Los Angeles-based AM and Joey Waronker’s neighborly friendship has turned out a wonderfully analog album, Precious Life, recorded at Waronker’s curated studio occupying an entire floor of his home. Here, Waronker performs drums while engineering and producing, and AM plays all other instruments as well as sings. The goal was to keep Precious Life as organic as possible. The inclusion of a finger-picked six-string banjo on the instrumental “Aqua Velva” and ’70s-steeped “Your Misfortune” adds an acoustic element without overpowering the songs on which it appears.

“I’m into using banjo and ukulele not in the context you would normally hear them,” says AM. “I like to do jazz-tinged chords or melodic lines.
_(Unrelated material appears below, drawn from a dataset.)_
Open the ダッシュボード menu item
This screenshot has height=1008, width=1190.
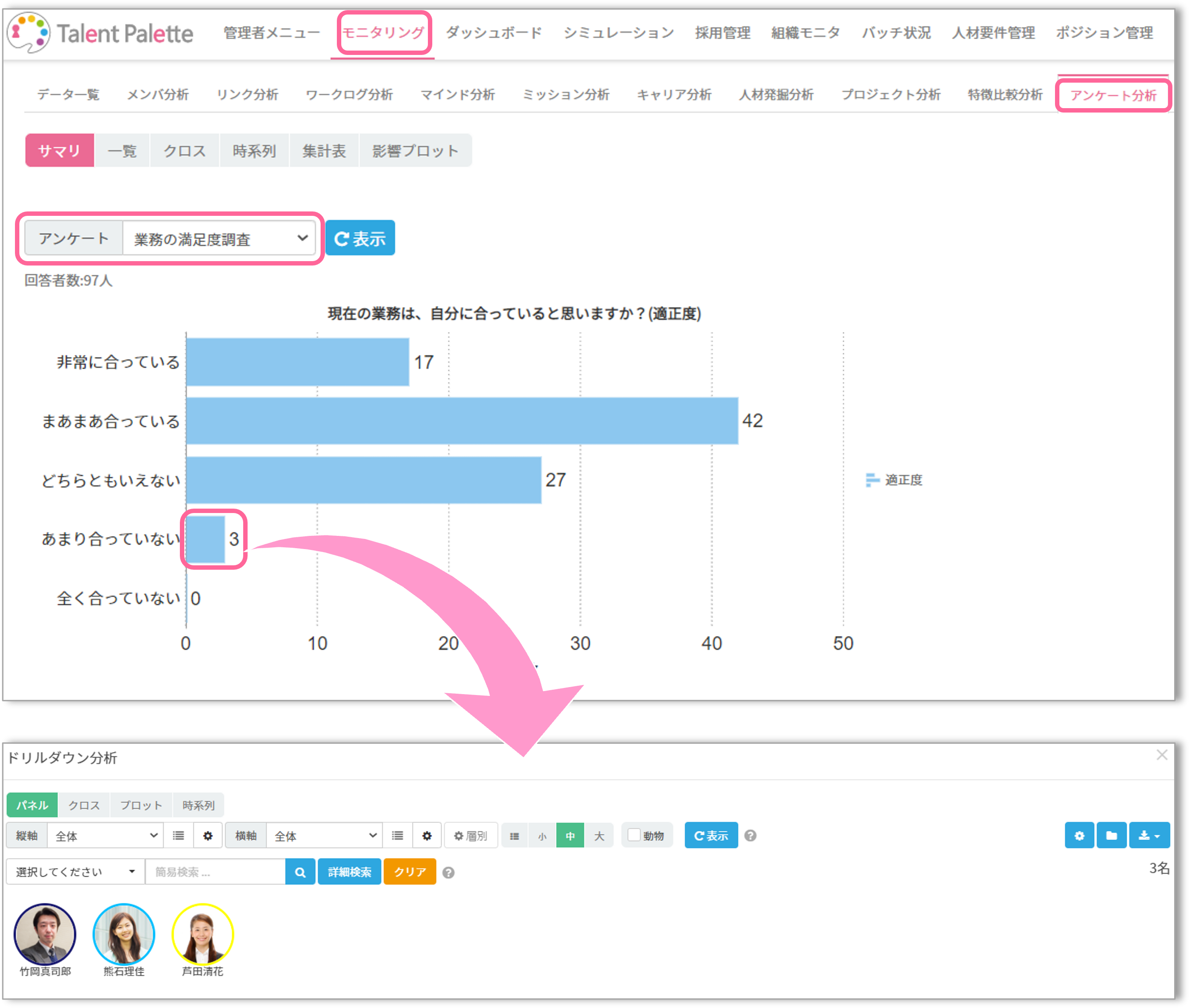[494, 33]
On ‘Aqua Velva,’ I doubled the banjo with a Nashville tuned acoustic guitar where the B-string is tuned normally and the rest are tuned an octave above. That gives you this really chime-y, shimmery sound. The banjo is the lead instrument, which sounds exotic in that song rather than country. Those two together had a really nice sound.”

“We were going for something a little darker, so I used a beyerdynamic M 160 ribbon microphone,” says Waronker. “You can EQ ribbon microphones quite aggressively. If the lead guitar is going to be brighter, I can do that dramatically without having it sound harsh. That goes through AMS Neve 1081 then UA 1176. We have the same chain on everything. I was putting a lot of the spring reverb on the banjo, which mellows it out and makes it fit without sounding overly affected or super-processed.”

On “Your Misfortune,” the banjo is tucked in as an accent piece with its percussive side poking out. Says AM: “An acoustic guitar starts that one off. The banjo works well with other acoustic instruments. It’s a melodic, sad line with a very minor chord progression that you wouldn’t associate with a banjo.”

Waronker adds, “We got the effects of the sound while we recorded. Mixing was about balancing and getting extra sheen rather than any kind of automation or rides. I have an Auditronics console that is heavily modified. It’s gritty but pretty open and touchy sounding. The final mix is a combination of that and in the box with UAD plug-ins like Pultecs, Neve EQs, with Fairchild and 1176 for compression and nothing on the master bus.”